DOCUMENT PASSAGE:
# # # #

NewsLocal News


Former Creighton play by play announcer makes miraculous recovery

Posted at 5:03 PM, Jan 03, 2019
and last updated 2019-01-03 18:03:38-05

OMAHA, Neb. (KMTV) — After 16 years calling Creighton basketball, Scott Marr's voice is a familiar one in Omaha.

But that voice was nearly silenced, after what looked like a major stroke that left swelling in his brain.

"We thought that this wasn't a recoverable process," says Dr. Rebecca Runge, hospitalist at Methodist Hospital.

His family was told, get ready for the worst.

"We all said are good byes," says Preston Marr, Scott’s daughter.

His kids went as far as preparing his cremation, but then his daughter Preston got a call to get to the hospital immediately.

"I went in just to talk to him like we have been this whole time and I said 'hi dad and he smiled at me and I literally thought I was dreaming, it was the craziest moment ever," says Preston Marr.

Scott recovered. he was going to live.

"From a medical standpoint, let's look at it that way, it was pretty freaking....a miracle," says Scott Marr.

Scott didn't have a stroke at all, instead a condition called Posterior reversible encephalopathy syndrome, or PRES, likely caused by high blood pressure.

Now he's getting back to full health, even cooking eggs as part of his rehab to help his brain recover.

It was such a surprise to his family that he got the name "Miracle Man."

"This whole thing has been a miracle from God, I did not die, I don't have to die, I'm back here and I hope to give people some comfort and hope, that if they are in fact going through anything like that, that it's safe place," says Scott Marr.

He was unconscious for around two days in mid December, during that span he had what some might call a near death experience. In the dream, he says he saw his deceased dad walking along Dodge Street.

"He said, what are you doing here? And I said I'm looking to work and he said there's no work here, you better get your butt home," says Scott Marr.

Scott takes that as a directive, that his time on earth isn't over yet. And now that he's back in the real world, he hasn't lost his sense of humor.

"You guys and then the team all worked together as a team to save my life and now here I am and watch me get hit my a bus."

Scott says that he's gotten all sorts of support from the Bluejay community. In fact head coach Greg McDermott and athletic director Bruce Rasmussen paid him visits while in the hospital.

# # # #

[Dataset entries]
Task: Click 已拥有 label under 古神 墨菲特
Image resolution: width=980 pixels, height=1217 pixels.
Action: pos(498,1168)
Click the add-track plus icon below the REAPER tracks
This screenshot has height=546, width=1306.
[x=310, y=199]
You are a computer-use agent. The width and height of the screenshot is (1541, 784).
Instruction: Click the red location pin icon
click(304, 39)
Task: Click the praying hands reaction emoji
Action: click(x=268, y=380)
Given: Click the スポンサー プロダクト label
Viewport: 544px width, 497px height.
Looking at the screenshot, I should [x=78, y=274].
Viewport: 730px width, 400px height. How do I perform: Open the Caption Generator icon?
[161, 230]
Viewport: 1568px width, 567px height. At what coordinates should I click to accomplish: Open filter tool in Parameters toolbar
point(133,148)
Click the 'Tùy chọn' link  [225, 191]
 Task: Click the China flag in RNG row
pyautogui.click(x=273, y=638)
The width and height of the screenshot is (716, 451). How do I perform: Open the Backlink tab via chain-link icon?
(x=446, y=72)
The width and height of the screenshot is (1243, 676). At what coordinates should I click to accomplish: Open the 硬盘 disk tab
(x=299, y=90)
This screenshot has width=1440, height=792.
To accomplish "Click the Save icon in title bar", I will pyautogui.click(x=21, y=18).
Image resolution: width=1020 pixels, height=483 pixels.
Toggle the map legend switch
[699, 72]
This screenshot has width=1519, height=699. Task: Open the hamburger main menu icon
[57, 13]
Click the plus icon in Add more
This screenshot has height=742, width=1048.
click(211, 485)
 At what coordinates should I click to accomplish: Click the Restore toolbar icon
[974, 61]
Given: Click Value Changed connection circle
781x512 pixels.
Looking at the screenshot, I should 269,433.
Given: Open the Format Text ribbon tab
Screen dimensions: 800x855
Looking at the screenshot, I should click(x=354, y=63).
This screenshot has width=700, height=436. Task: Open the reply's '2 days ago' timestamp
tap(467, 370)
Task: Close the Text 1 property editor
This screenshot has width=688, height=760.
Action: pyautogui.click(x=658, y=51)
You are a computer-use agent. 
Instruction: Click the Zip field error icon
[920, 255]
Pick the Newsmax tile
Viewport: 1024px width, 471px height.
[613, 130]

# # # #

WHAT IS REQUIRED:
Write out the story about Scott Marr's recovery again from the passage containing "But that voice" through "says Preston Marr.", and substitute "funeral" for "cremation".

SOLVED EXERCISE:
But that voice was nearly silenced, after what looked like a major stroke that left swelling in his brain.

"We thought that this wasn't a recoverable process," says Dr. Rebecca Runge, hospitalist at Methodist Hospital.

His family was told, get ready for the worst.

"We all said are good byes," says Preston Marr, Scott’s daughter.

His kids went as far as preparing his funeral, but then his daughter Preston got a call to get to the hospital immediately.

"I went in just to talk to him like we have been this whole time and I said 'hi dad and he smiled at me and I literally thought I was dreaming, it was the craziest moment ever," says Preston Marr.